Extracts Mermaid blocks from the Markdown
Invokes mmdc to render each block as a PNG
Replaces the code block with an image reference

Module: obsidian_export.pipeline.stage3_mermaid

Stage 3b: SVG Conversion¶

Converts SVG image references for format compatibility:

Finds ![](*.svg) image references
PDF output: converts each SVG to PDF via rsvg-convert
DOCX output: converts each SVG to PNG via rsvg-convert
Replaces SVG references with the converted file references

Module: obsidian_export.pipeline.stage3_svg

Stage 3c: Image Conversion¶

Converts image formats not natively supported by the target renderer to PNG using Pillow:

PDF (tectonic/LaTeX) natively supports: PNG, JPG/JPEG, PDF
DOCX (pandoc) natively supports: PNG, JPG/JPEG, GIF, BMP, TIFF
Any other format (e.g., WebP, AVIF) is converted to PNG in the temporary directory
SVG images are skipped (handled by Stage 3b)

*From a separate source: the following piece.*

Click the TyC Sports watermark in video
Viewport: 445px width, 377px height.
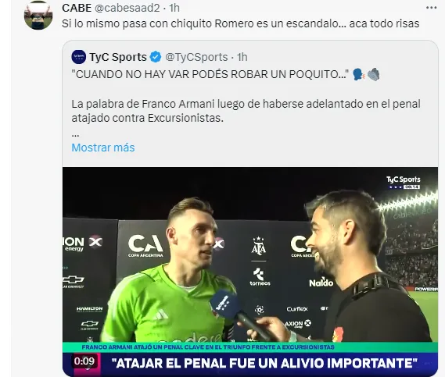pyautogui.click(x=404, y=183)
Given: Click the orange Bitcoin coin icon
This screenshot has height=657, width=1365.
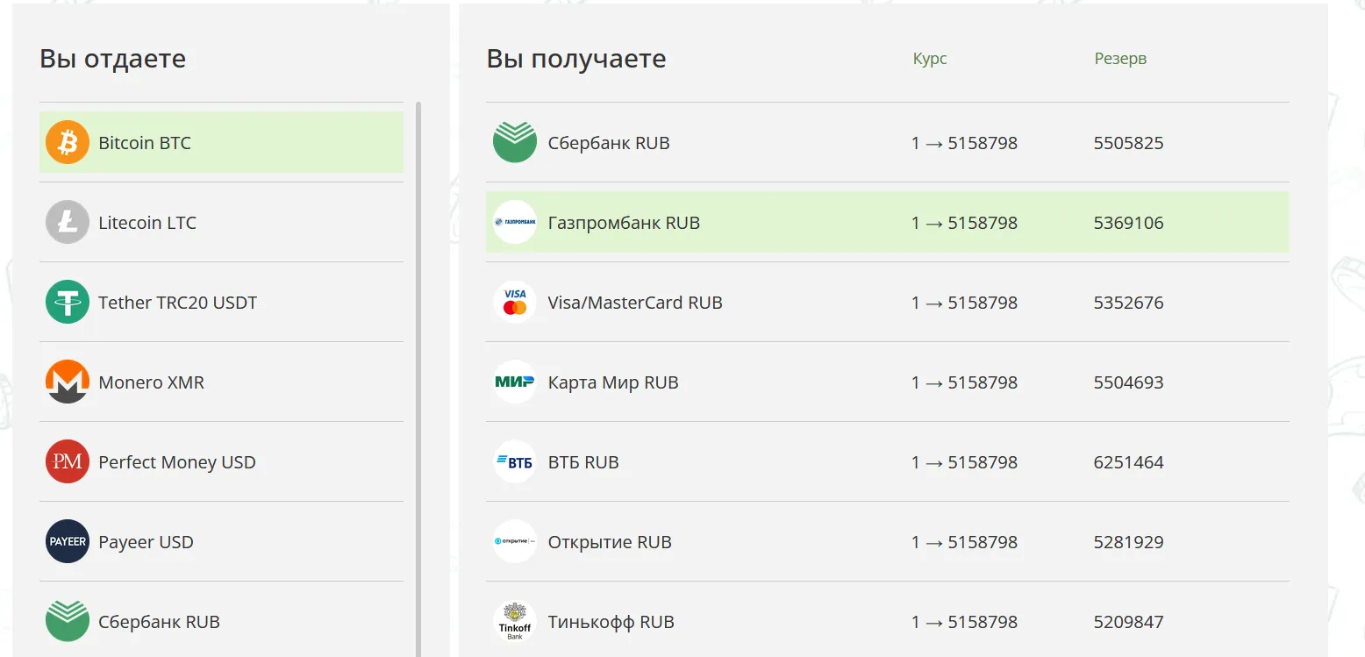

Module: obsidian_export.pipeline.stage3_image

Stage 4: Pandoc Conversion¶

Produces the final output via pandoc:

PDF: Uses tectonic (XeLaTeX) as the PDF engine, with a rendered LaTeX header template for styling
DOCX: Direct pandoc conversion with GFM input format

Module: obsidian_export.pipeline.stage4_pandoc

Data Flow¶

Each stage receives the Markdown body as a string and returns a transformed string. The run() function orchestrates the stages in sequence:

from obsidian_export import run
from obsidian_export.config import load_config

config = load_config(Path("my_config.yaml"))
run(Path("input.md"), Path("output.pdf"), "pdf", config)

The pipeline uses a temporary directory for intermediate files (Mermaid PNGs, SVG-to-PDF conversions). This directory is automatically cleaned up after conversion.